Fowlmere is a parish, 6 miles (9.7 km) north-east from Royston, 2 1⁄2 miles (4.0 km) south-east from the Shepreth station on the Hitchin, Royston and Cambridge line of the London and North Eastern railway, and 9 miles (14 km) south from Cambridge, in the hundred of Thriplow, petty sessional division of Arrington and Melbourn, union and county court district of Royston, rural deanery of Barton, archdeaconry and diocese of Ely. The cemetery, on the Shepreth road, comprises 1-acre (4,000 m2) of ground, given by the late F. M. Beldam-Johns esq. and has a chapel, erected in 1912; it is under the control of the Parish Council.— Kelly's Directory - Cambridgeshire - 1929
The Census Records from 1841–1891 can be found in the Cambridge Record Office. In addition the 1851 Census for Fowlmere is available in full transcript form, on microfiche, from the Cambridgeshire Family History Society Bookstall.
The church of St. Mary is a fine structure of flint in the Early English, Decorated and Perpendicular styles, consisting of chancel, nave, aisle, transepts, north porch and a lofty embattled central tower containing 5 bells; there are two memorial windows, and there is also a monument to the Mitchell family, dated 1745 and 1748: the church was restored during the period 1870-90, at a cost of about £3,000, and has 250 sittings. The register dates from the year 1561. The Congregational chapel was erected in 1780: in 1870 an apse was added and an organ purchased: the chapel underwent a thorough restoration in 1878, at a cost of about £1,100, this sum including the erection of a turret containing a clock and bell: there are 409 sittings. In the village is a cross of Portland stone, erected in 1919 as a memorial to the men of the parish who fell in the Great War, 1914-18.— Kelly's Directory - Cambridgeshire - 1929
Fowlmere Airfield opened in late-1916 as an emergency landing ground for 75 (Home Defence) Squadron of the Royal Flying Corps, who had their HQ in Bedford and dispersed their three flights to Yelling (St Neots), Old Weston (Thrapston) and Therfield (Baldock) on anti-Zepplin duties. Its purpose was to receive aircraft lost, out of fuel or with engine troubles and was staffed with a minimum number of personnel whose prime task was to light flares to aid pilots in finding the site. It closed down after WW1.

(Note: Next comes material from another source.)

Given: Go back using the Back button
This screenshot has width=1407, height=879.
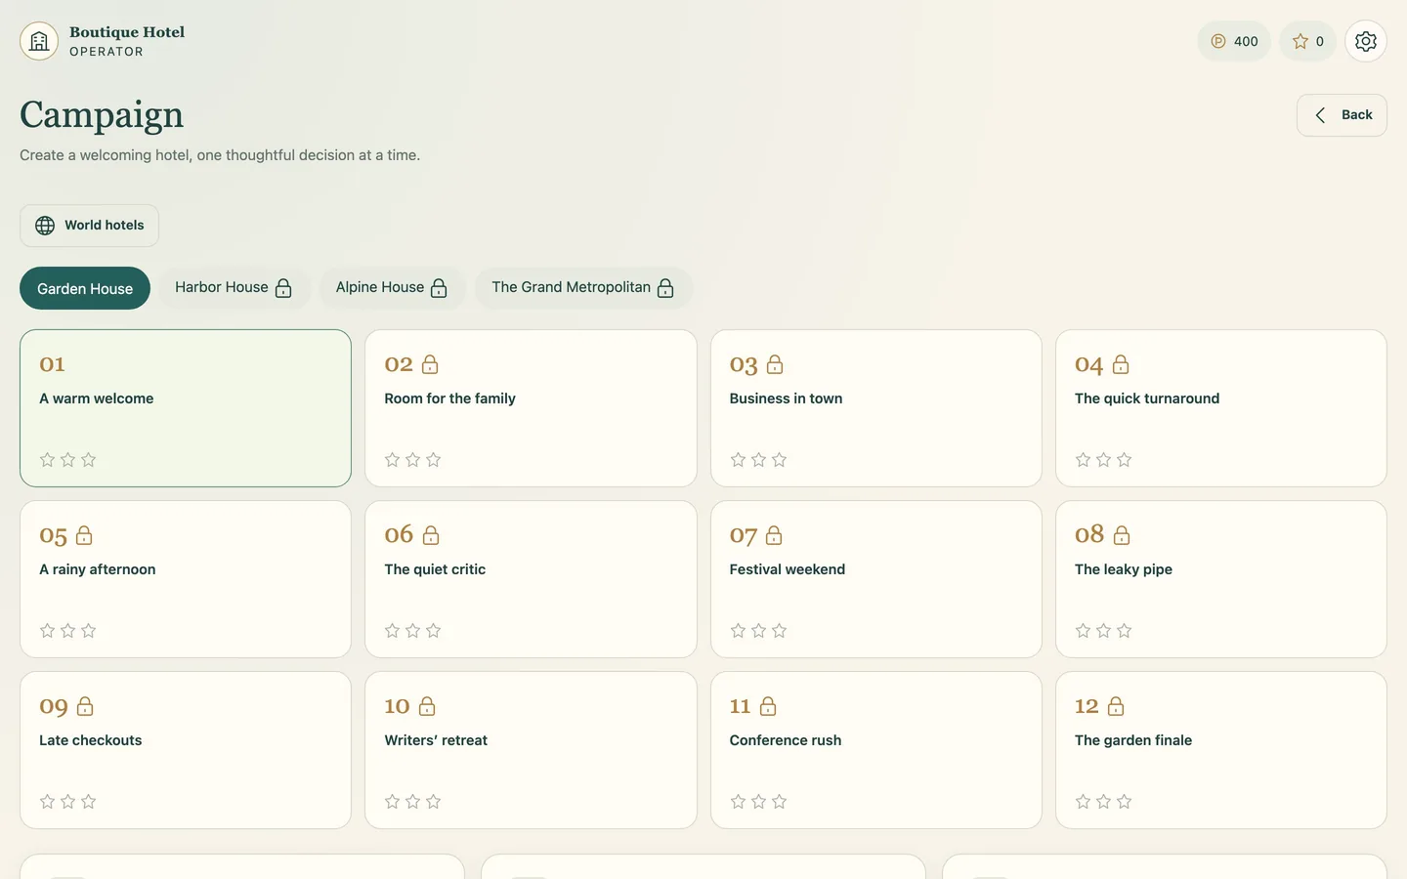Looking at the screenshot, I should click(x=1342, y=115).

As RAF Fowlmere, near the edge of the village, it was the location for the RAF Station and transferred to the United States Army Air Force (USAAF) for use by their 339th Fighter Group during World War II. The Group flew its first combat mission on 30 April 1944, and its last on 21 April 1945. Modern Air was established at the airfield during September 1990 by Derick Gunning and Anna McDowell. Now the airfield provides pilots with self-fly Piper aircraft and servicing, as well as PPL training.
- ICAO: EGMA
- Runway Length: 2,297 feet (700 m)
- Runway Surface: Grass
- Aircraft for hire (2009): 4
- PPR for visiting: 01763 208281
- Fowlmere radio: 135.7 MHz
The Fowlmere nature reserve (maintained by the RSPB) is situated west of the village, between it and the village of Melbourn. With 2.4 kilometres (1 mi) of nature trails, it attracts many visitors. Several special birds are seen there, including: kingfishers, water rails, and grasshopper warblers.
- "Civil Parish population 2011". Neighbourhood Statistics. Office for National Statistics. Retrieved 17 July 2016.
- Historic England. "Ringwork, known as `The Round Moat' (1014823)". National Heritage List for England. Retrieved 9 January 2014.
- P Doyle files
- Cambridge Paranormal.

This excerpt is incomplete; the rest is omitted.